━━ PROVIDED DATA

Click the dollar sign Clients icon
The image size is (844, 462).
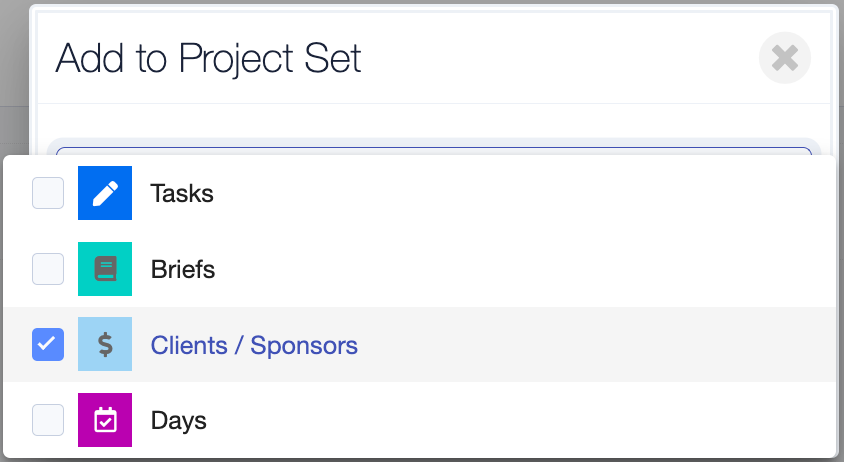pos(105,344)
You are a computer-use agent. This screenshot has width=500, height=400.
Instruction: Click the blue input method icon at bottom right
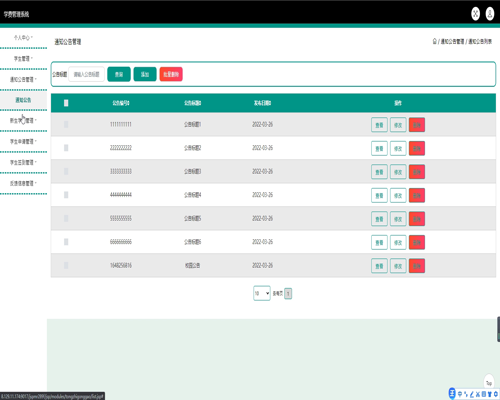[452, 393]
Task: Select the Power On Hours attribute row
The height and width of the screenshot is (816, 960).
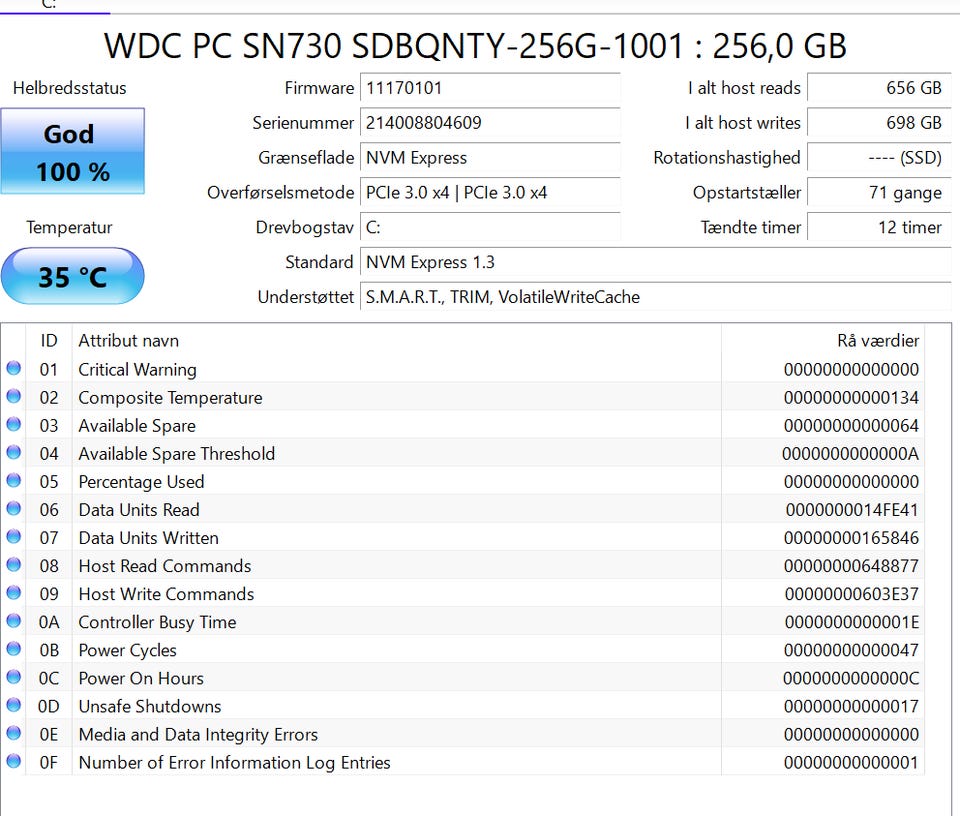Action: [x=400, y=678]
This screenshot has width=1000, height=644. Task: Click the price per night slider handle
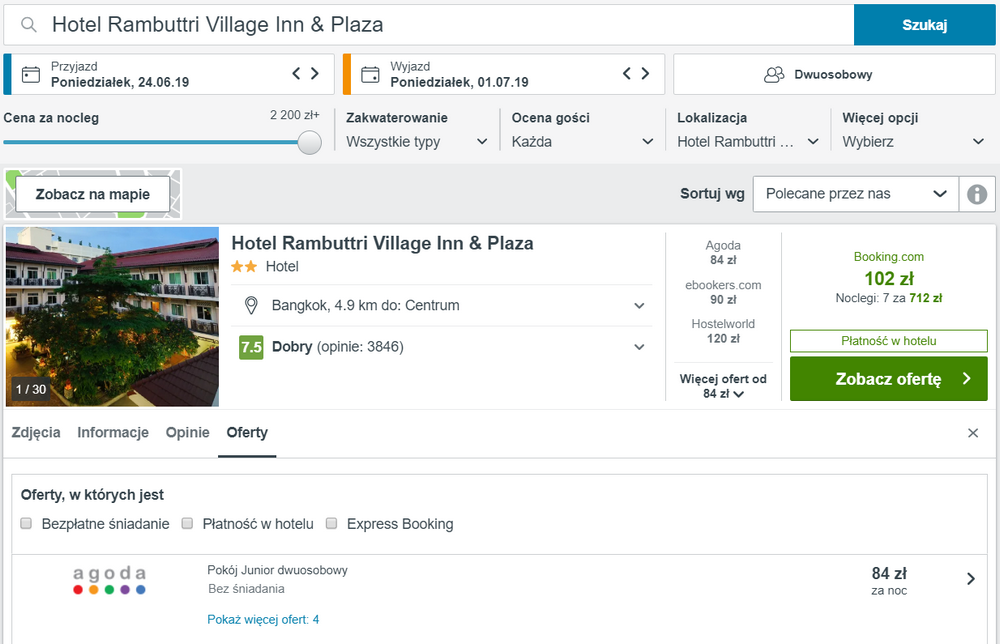[x=309, y=142]
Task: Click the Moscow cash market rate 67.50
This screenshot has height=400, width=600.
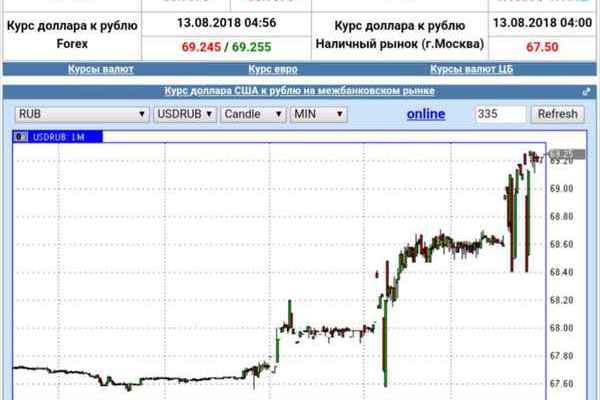Action: pyautogui.click(x=542, y=46)
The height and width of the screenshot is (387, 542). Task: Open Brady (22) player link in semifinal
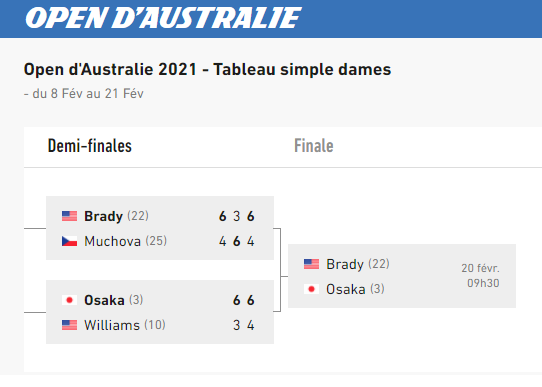pos(116,216)
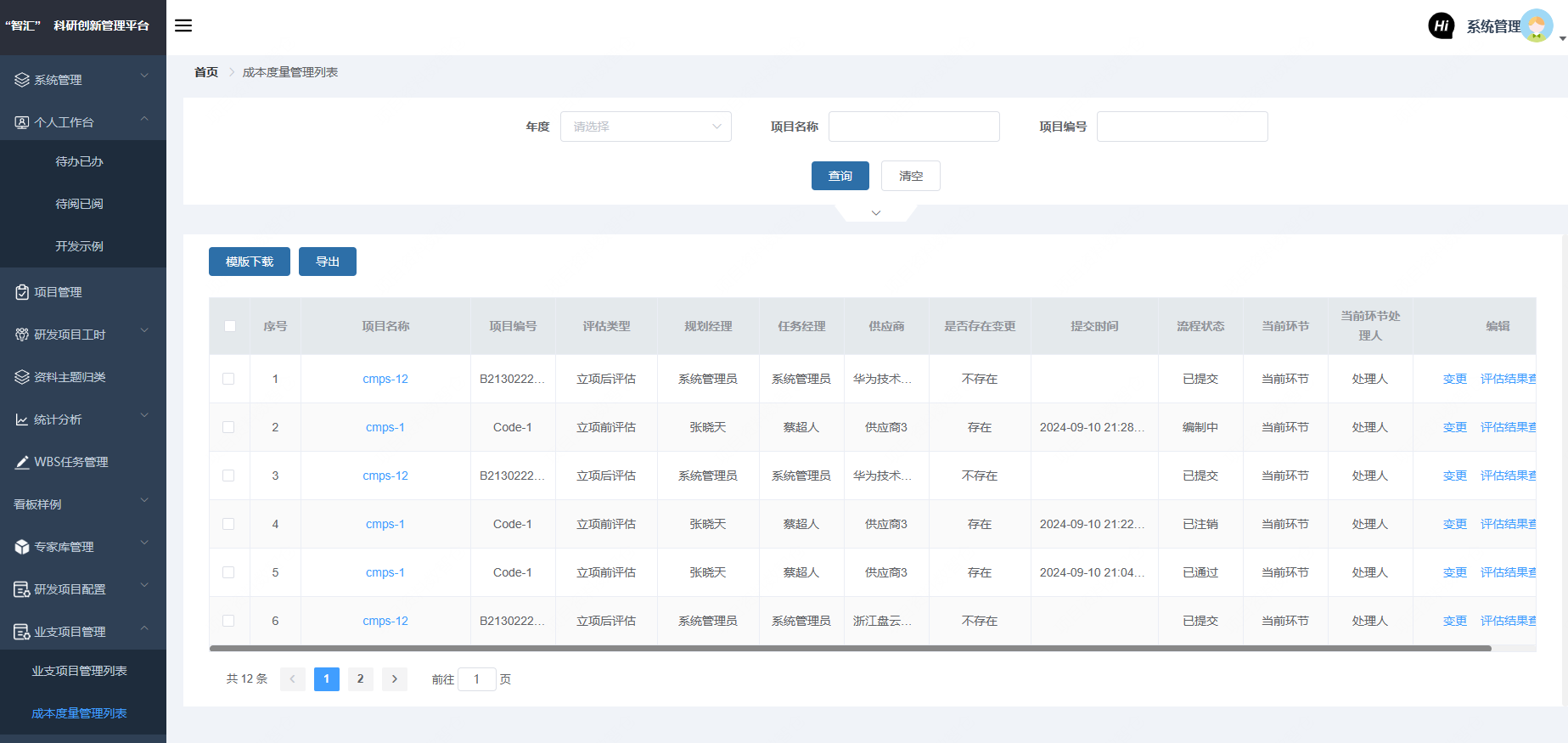Open the 待办已办 menu item
Screen dimensions: 1568x743
79,161
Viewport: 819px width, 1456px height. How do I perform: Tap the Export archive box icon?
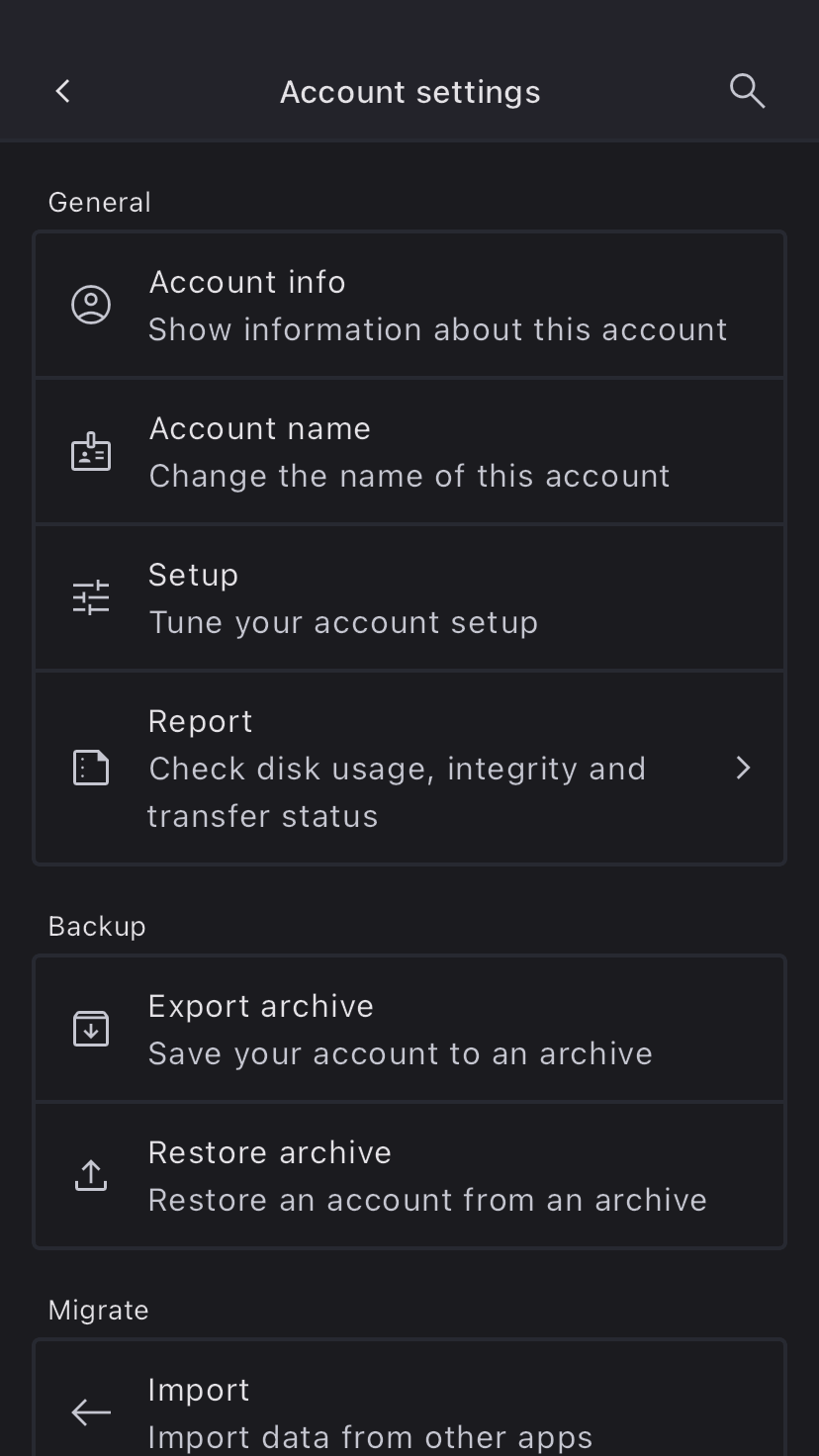coord(91,1029)
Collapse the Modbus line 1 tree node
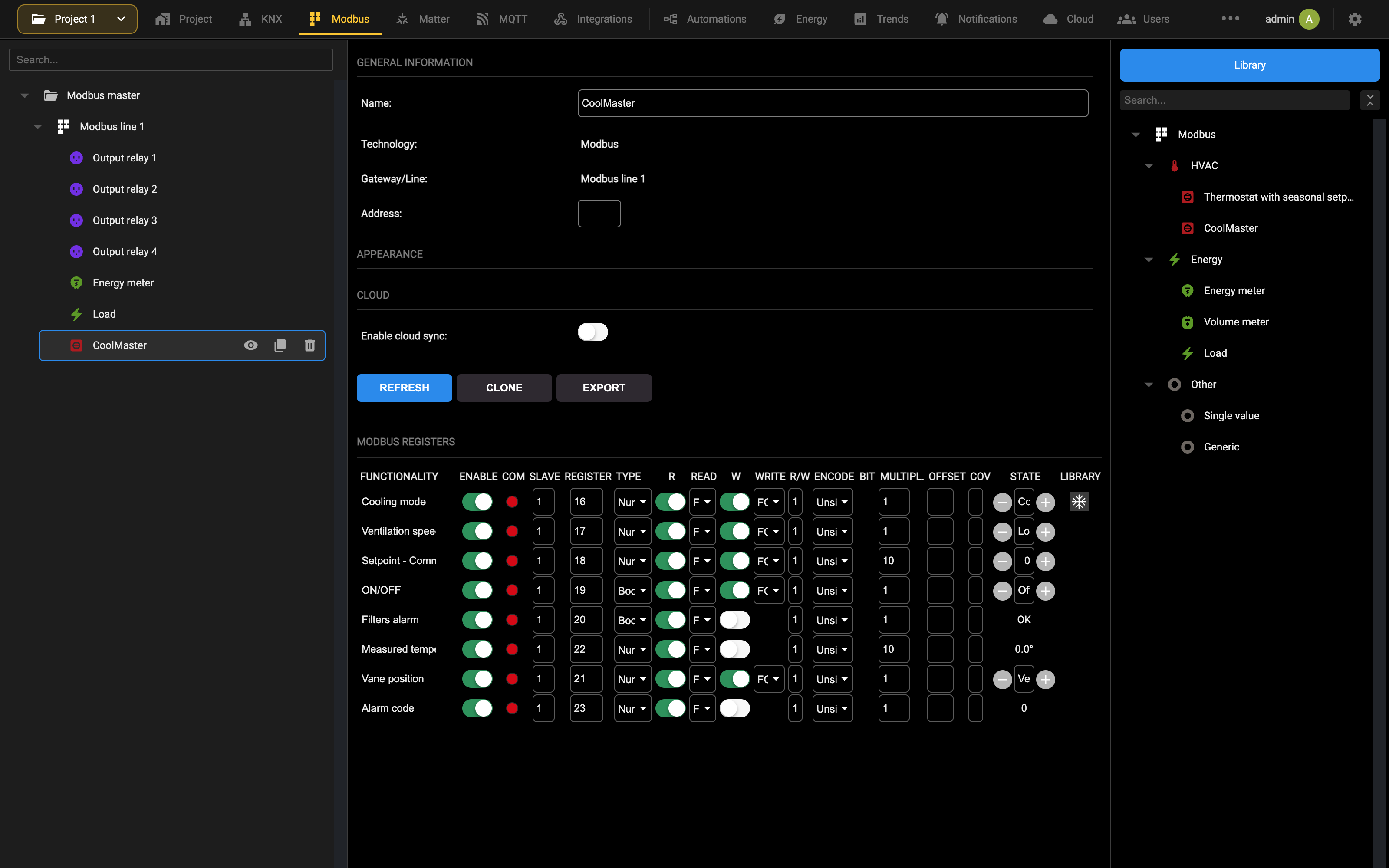The height and width of the screenshot is (868, 1389). 38,127
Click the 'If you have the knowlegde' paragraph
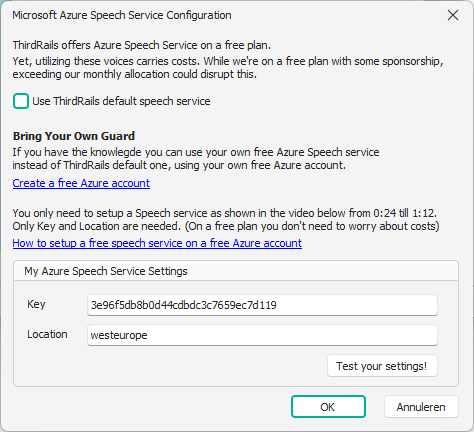 point(196,159)
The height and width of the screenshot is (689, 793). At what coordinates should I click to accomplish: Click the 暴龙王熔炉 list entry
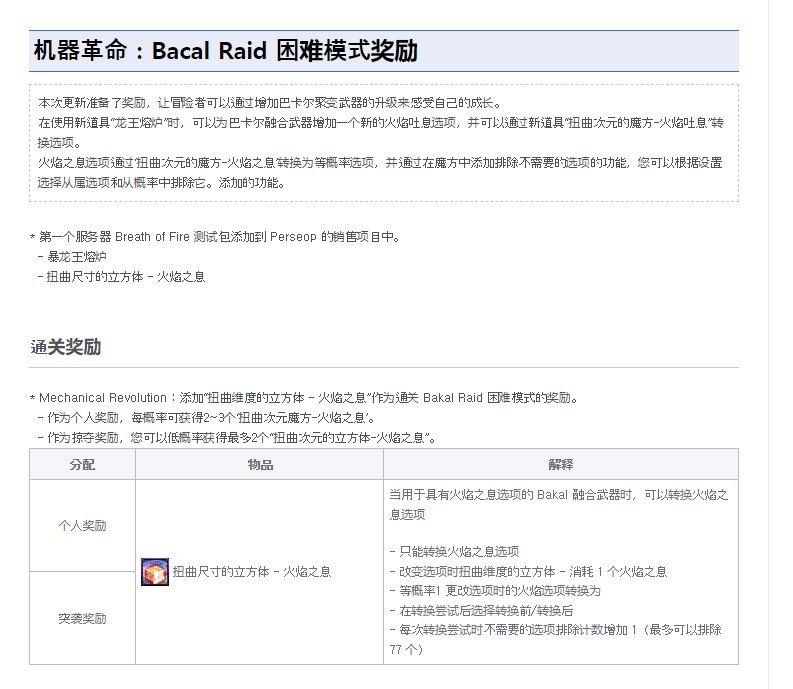76,257
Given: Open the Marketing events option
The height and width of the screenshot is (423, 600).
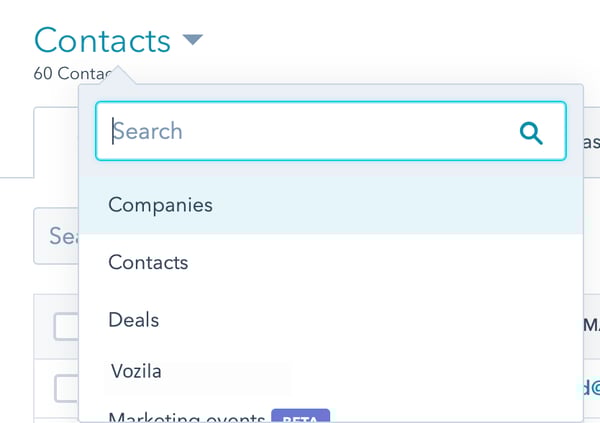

━━━━

DIRECTIONS FOR THIS TASK: What is needed here is an exact copy of the lines from the line containing "Collapse the Modbus line 1 tree node" through the end of the records, with every picture left out.

RESPONSE BOX:
Collapse the Modbus line 1 tree node
The height and width of the screenshot is (868, 1389). 38,127
Click the 'If you have the knowlegde' paragraph
 point(196,159)
The height and width of the screenshot is (689, 793). At what coordinates should I click to accomplish: Click the 暴龙王熔炉 list entry
76,257
Given: Open the Marketing events option
The height and width of the screenshot is (423, 600).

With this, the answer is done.